Following up on an article in their November issue, representatives from Collaborative Magazine came to a video shoot for my Local Musician Choreography Class. The photographer said to me: “I’ve been watching, and this is incredible. I mean, you give them the choreography but, at some point, it’s out of your hands.” He marveled at the fact that every dancer was expressing the same movement in such unique ways and, in his observation, concluded that once I delivered the choreography I had to essentially, in a sense, let go.
Having never thought of my work this way, when his words made their way to my ears, I saved them for later reflection. I needed to process, and because of the regard I have for their speaker, I sensed that his words carried a secret for me to unlock. The words were easy to understand, but what did they really mean in the context of my potential to work within my craft? How can I actively employ them to impart greater value to the varying ways in which people bring my pieces to life, enhancing our process and outcome?
On the day prior to this, I announced to my previous dance company that I would not be returning as Artistic Director for a second season.

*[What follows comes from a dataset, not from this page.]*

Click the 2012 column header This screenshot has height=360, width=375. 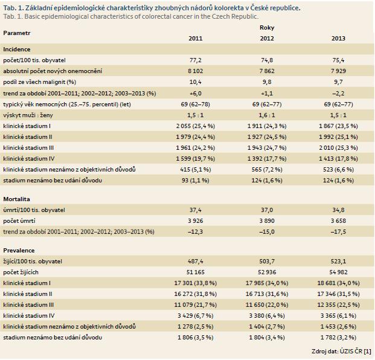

So, on that night, seeing most of them for the first time since telling them the news, my emotions were running very high. I was feeling insecure and uncertain about what was next. Was I good enough? Would I be good enough if I tried another venture in the future? Would they be mad? Did they feel abandoned? Would they want to dance with me again? Was I only good because of them? Did I make the right decision? What did I learn from this experience, and what would I do the same, what would I change? So, his words to me only one day later, had an impact I don’t think he could’ve anticipated they would have- and on a night I perhaps needed to hear them the most.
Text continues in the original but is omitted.